Exercise>
Count the lines in the entries that contain the string "delivered", and reply with only that number.

++++ Record set ++++

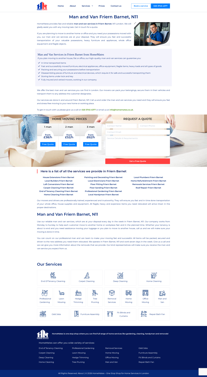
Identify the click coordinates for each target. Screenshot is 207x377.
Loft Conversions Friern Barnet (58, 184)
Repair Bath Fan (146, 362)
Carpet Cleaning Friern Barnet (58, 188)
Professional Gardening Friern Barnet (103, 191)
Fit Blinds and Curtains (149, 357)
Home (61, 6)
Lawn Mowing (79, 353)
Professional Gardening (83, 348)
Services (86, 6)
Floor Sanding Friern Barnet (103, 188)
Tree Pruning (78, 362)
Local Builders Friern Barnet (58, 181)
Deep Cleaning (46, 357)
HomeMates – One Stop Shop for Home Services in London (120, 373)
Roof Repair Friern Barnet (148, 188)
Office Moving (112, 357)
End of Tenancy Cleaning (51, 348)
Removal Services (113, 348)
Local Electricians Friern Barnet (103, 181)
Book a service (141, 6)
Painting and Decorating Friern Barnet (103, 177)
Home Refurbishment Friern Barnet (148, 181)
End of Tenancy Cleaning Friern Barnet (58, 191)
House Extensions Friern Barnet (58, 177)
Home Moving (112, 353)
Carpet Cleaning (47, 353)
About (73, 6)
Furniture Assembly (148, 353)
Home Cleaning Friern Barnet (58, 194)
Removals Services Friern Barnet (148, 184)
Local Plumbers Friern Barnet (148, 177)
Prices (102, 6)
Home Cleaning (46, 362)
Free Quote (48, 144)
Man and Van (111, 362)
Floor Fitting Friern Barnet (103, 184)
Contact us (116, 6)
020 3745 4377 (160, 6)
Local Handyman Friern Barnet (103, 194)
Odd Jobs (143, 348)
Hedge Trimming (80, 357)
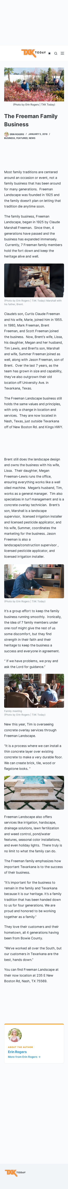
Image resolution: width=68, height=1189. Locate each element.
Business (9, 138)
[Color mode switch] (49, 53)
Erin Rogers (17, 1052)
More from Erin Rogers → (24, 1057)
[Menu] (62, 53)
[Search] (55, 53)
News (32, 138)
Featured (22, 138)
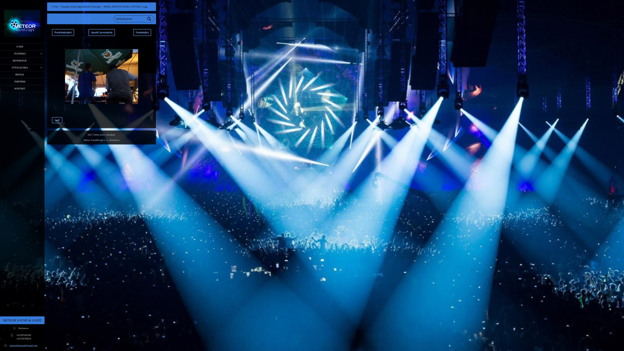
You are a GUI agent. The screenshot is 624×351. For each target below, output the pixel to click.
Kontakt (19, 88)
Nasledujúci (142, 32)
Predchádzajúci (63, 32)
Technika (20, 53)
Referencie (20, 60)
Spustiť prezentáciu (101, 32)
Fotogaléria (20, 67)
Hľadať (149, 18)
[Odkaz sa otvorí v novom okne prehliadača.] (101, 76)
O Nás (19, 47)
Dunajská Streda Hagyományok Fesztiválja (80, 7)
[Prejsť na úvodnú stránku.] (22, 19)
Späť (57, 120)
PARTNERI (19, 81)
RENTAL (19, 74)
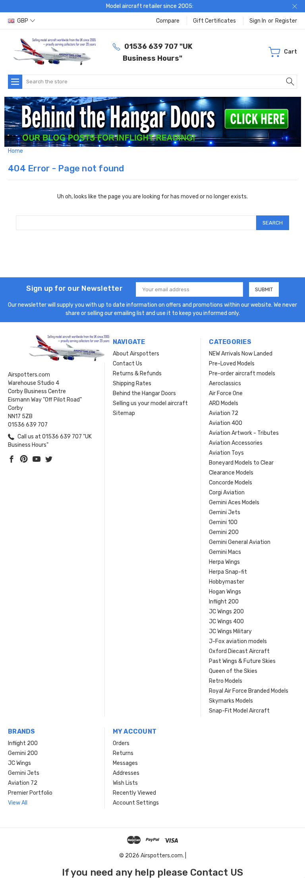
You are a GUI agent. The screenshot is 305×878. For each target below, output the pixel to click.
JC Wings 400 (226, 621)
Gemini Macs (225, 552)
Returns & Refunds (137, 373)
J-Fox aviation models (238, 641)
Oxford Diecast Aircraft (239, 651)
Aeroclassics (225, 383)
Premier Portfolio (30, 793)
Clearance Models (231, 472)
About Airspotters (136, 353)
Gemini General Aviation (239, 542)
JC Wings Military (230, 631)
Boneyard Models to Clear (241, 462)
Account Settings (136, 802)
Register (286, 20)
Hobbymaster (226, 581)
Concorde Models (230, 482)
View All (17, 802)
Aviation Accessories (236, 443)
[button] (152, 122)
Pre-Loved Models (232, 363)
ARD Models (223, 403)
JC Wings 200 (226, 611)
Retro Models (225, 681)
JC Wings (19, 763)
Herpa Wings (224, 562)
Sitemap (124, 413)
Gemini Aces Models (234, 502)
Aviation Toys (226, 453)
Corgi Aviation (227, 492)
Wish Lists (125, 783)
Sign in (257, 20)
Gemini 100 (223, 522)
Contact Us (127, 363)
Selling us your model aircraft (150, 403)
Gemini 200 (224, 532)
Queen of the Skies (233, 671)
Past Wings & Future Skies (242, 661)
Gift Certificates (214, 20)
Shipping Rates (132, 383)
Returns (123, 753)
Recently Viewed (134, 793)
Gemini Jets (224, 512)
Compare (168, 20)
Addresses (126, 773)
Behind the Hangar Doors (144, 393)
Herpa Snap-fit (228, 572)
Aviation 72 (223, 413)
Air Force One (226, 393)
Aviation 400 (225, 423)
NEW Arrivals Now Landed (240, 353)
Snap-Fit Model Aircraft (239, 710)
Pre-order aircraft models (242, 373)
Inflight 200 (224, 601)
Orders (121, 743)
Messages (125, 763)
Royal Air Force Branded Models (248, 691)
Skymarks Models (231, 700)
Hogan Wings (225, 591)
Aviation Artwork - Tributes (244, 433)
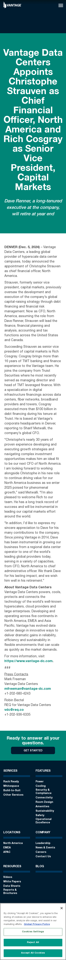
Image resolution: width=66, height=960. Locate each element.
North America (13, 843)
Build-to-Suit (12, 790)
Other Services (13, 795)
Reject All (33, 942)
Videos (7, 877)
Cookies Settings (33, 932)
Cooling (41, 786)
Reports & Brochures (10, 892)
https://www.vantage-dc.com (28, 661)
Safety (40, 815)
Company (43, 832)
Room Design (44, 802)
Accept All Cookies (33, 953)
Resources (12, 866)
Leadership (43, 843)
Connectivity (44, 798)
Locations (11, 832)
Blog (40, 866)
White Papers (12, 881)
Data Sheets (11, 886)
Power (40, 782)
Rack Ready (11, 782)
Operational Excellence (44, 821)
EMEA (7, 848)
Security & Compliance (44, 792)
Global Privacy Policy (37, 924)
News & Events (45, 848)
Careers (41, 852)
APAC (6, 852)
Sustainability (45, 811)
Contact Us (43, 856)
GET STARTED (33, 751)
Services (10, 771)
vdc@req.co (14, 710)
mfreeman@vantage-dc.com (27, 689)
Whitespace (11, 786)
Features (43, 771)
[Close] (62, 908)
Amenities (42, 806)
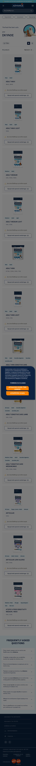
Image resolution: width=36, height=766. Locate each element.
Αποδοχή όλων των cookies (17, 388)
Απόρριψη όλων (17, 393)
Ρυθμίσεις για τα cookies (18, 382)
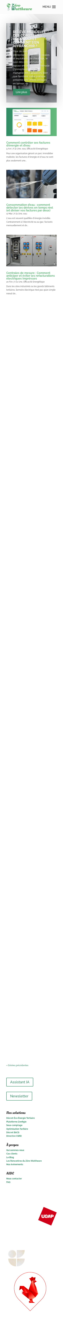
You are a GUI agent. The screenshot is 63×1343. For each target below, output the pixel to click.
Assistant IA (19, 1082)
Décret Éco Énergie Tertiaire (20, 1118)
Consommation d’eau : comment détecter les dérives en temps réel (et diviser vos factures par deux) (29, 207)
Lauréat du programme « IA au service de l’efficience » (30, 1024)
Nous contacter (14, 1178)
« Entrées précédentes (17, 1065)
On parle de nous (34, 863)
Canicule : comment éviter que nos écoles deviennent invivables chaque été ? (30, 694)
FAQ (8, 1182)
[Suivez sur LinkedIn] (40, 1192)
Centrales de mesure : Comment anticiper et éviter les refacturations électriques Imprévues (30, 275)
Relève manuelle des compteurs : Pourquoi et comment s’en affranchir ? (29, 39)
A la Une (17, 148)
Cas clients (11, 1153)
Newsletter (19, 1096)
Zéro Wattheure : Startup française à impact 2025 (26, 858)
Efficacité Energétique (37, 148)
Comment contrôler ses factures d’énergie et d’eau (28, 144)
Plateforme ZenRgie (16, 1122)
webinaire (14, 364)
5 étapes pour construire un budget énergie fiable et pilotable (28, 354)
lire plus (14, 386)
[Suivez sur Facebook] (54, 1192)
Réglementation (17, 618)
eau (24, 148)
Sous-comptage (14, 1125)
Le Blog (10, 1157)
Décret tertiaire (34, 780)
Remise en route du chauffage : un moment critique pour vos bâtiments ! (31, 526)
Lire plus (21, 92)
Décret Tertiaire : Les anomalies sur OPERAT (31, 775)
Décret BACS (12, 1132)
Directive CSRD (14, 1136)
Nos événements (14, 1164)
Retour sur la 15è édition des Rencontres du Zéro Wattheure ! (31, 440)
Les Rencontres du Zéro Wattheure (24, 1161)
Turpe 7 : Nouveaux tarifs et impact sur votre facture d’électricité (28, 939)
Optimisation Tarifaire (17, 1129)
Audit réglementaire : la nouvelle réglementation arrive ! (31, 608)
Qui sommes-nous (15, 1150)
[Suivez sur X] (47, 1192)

++++
++++ Record set ++++

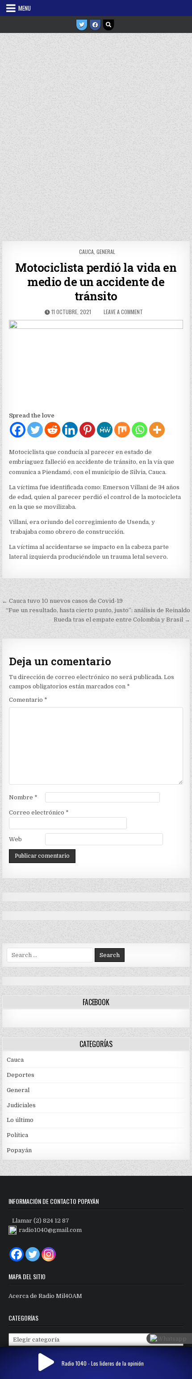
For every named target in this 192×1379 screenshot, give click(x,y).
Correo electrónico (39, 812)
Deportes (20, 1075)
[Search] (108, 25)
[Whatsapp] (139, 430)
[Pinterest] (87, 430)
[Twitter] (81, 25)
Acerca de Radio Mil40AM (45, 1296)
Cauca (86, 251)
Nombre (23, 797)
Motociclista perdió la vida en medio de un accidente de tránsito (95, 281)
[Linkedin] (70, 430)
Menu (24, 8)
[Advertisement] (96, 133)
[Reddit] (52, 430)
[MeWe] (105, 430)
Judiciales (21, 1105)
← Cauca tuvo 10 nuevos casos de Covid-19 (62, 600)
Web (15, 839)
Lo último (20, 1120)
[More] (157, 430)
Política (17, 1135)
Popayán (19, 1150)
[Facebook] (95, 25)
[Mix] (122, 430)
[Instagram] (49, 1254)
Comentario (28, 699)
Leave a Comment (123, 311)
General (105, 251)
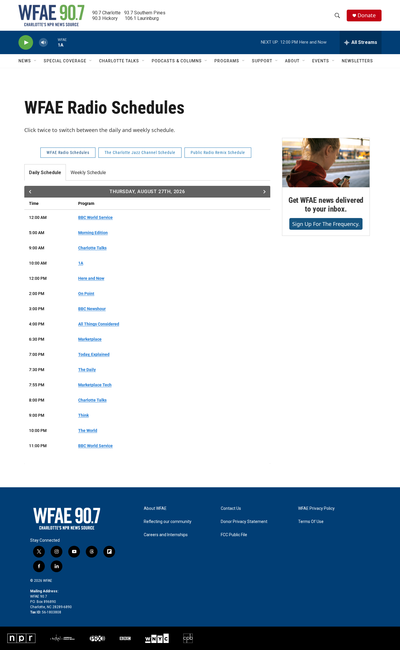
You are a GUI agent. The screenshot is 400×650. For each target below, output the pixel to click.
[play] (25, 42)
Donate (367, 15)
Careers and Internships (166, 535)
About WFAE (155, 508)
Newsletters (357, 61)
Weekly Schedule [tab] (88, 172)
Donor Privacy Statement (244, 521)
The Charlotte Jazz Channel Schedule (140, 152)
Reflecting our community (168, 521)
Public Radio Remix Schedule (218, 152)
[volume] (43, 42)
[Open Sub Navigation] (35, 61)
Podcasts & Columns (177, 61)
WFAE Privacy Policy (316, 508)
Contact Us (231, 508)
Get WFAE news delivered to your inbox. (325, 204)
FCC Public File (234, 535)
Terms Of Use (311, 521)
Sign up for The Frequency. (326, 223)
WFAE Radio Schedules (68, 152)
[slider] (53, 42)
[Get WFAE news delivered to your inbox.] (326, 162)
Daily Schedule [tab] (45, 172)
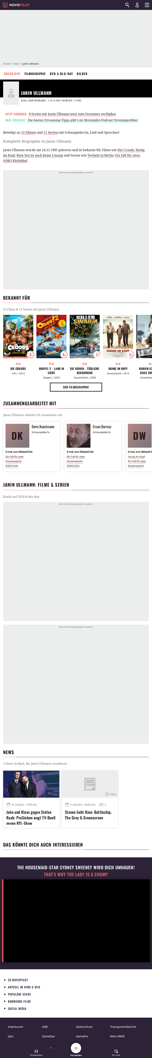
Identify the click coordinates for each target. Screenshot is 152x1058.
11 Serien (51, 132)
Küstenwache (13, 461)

++++

Output>
2